Input records:
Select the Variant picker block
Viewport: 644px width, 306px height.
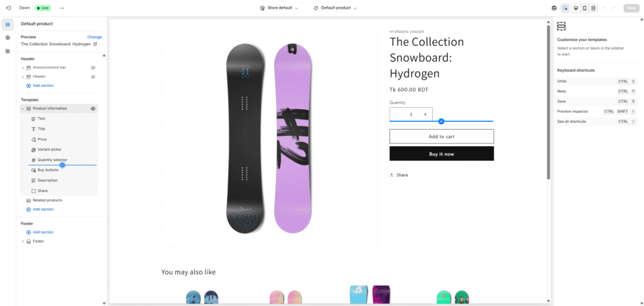tap(49, 149)
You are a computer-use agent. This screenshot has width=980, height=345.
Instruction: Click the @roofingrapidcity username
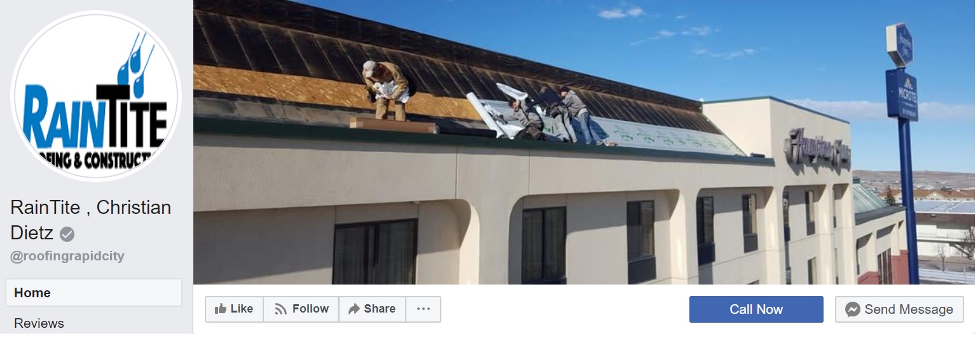(67, 256)
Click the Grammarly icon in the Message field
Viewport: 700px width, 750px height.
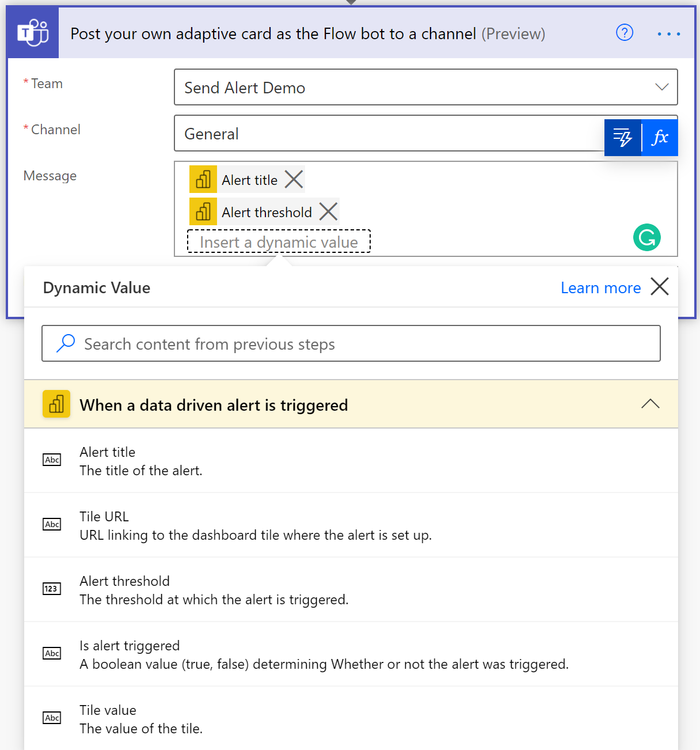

Problem statement: Would you restate the records above word for word and exclude the pictures?

Finished exercise:
Select the Variant picker block
Viewport: 644px width, 306px height.
tap(49, 149)
You are a computer-use agent. This screenshot has width=980, height=345.
Instruction: Click the @roofingrapidcity username
(67, 256)
Click the Grammarly icon in the Message field
Viewport: 700px width, 750px height.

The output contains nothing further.